Отрывок:
– Карачаево-Черкесия, Кабардино-Балкария, Адыгея вроде бы относительно спокойны. Но на этих территориях есть множество примеров преследования молодёжи по религиозному признаку. Составляются списки верующих студентов, людей делят на молящихся и немолящихся. Для силовых структур это спецоперации, награды, повышения, какие-то доплаты. Но в динамике ясно, что они просто выдавливают молящихся на другую площадку. Молящейся молодёжи немало, идёт накопление энергии, и придёт время, когда всё это очень серьёзно аукнется в совокупности. Я много раз говорил и чиновникам, и представителям силовых структур: если вы пытаетесь решить проблемы кавказских республик, надо вводить этих людей в общественные процессы, а не выдавливать их.
– Но, казалось бы, после нападения боевиков на Нальчик в октябре 2005 года власти Кабардино-Балкарии попытались смягчить политику, потому что даже им пришлось признать: нападение во многом было ответом на жестокости милиции по отношению к верующим мусульманам. Новый президент Арсен Каноков добился увольнения министра внутренних дел Хачима Шогенова, пытается сделать так, чтобы заработал общественный совет при МВД...

Извлечённые данные:
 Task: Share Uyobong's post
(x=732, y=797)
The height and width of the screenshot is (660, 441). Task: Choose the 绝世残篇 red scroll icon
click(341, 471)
--
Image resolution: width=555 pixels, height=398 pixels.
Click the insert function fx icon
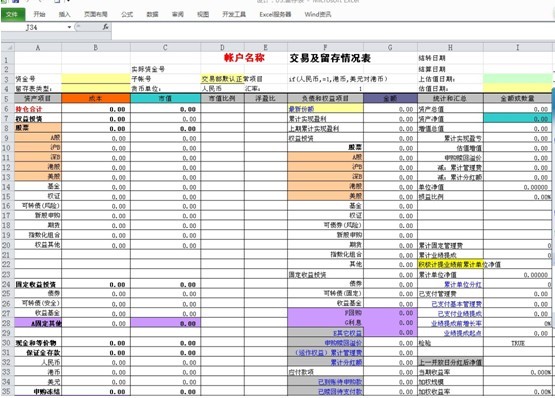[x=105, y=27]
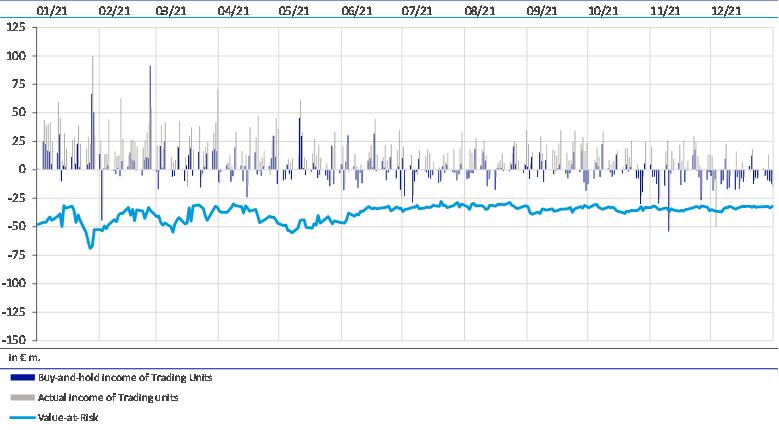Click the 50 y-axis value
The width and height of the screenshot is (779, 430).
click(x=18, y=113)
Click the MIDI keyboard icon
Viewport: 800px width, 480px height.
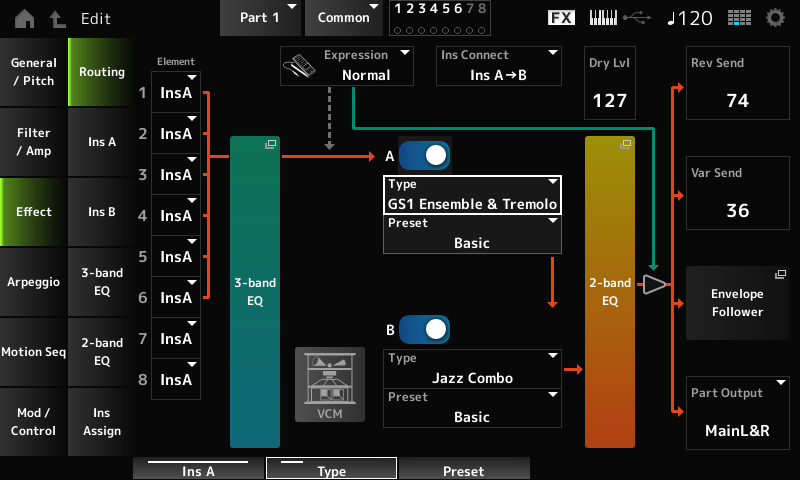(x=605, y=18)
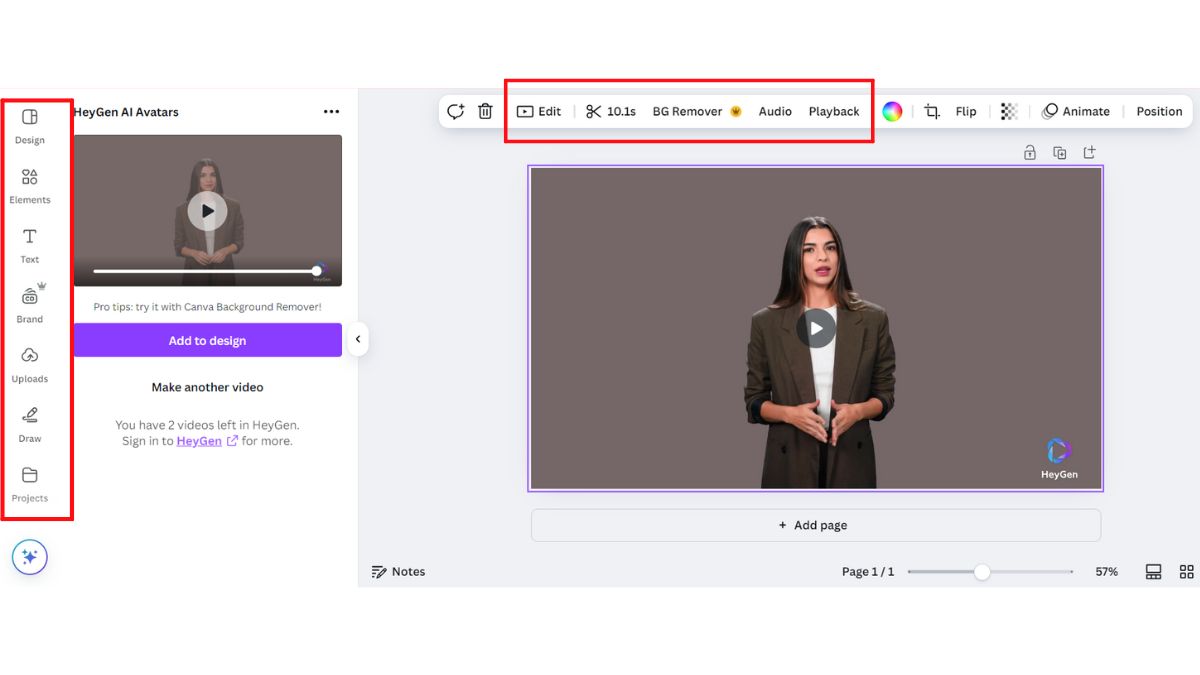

Выполните задания:
• A. Перескажите короче абзац отрывка, начинающийся словами «Карачаево-Черкесия, Кабардино-Балкария, Адыгея», сохранив его основные факты.
• B. Допишите отрывок о преследовании верующей молодёжи на Кавказе, начав сразу после его последнего предложения.

Ответы к заданиям:
• A. Карачаево-Черкесия, Кабардино-Балкария и Адыгея внешне относительно спокойны, но молодёжь там часто преследуют по религиозному признаку: составляют списки верующих студентов, делят людей на молящихся и немолящихся. Силовикам это приносит награды, повышения и доплаты. На деле же молящихся просто выдавливают на другую площадку. Такой молодёжи немало, энергия копится и со временем серьёзно аукнется. Говорящий не раз убеждал чиновников и силовиков вовлекать этих людей в общественные процессы, а не выдавливать их.

• B.
– Преступные действия Шогенова были настолько очевидны, что не реагировать было просто невозможно. Я бы назвал то, что произошло в Нальчике, бунтом против Шогенова и преступной деятельности работников правоохранительных структур...
– Всё-таки бунт против Шогенова или спланированная операция Басаева? Или и то и другое?
– Очень правильная последняя формулировка. Стихийный бунт зрел, каких-то секретных данных по этому поводу получать не надо было. Люди, которые, возможно, взаимодействовали с Басаевым, обладали информацией, что зреет этот бунт. Они попытались возглавить процесс. Я абсолютно убеждён, что это не была операция Басаева, хотя он и мог себе её приписать. Как правило, Басаев проводил операции более подготовленные, жёсткие и профессиональные.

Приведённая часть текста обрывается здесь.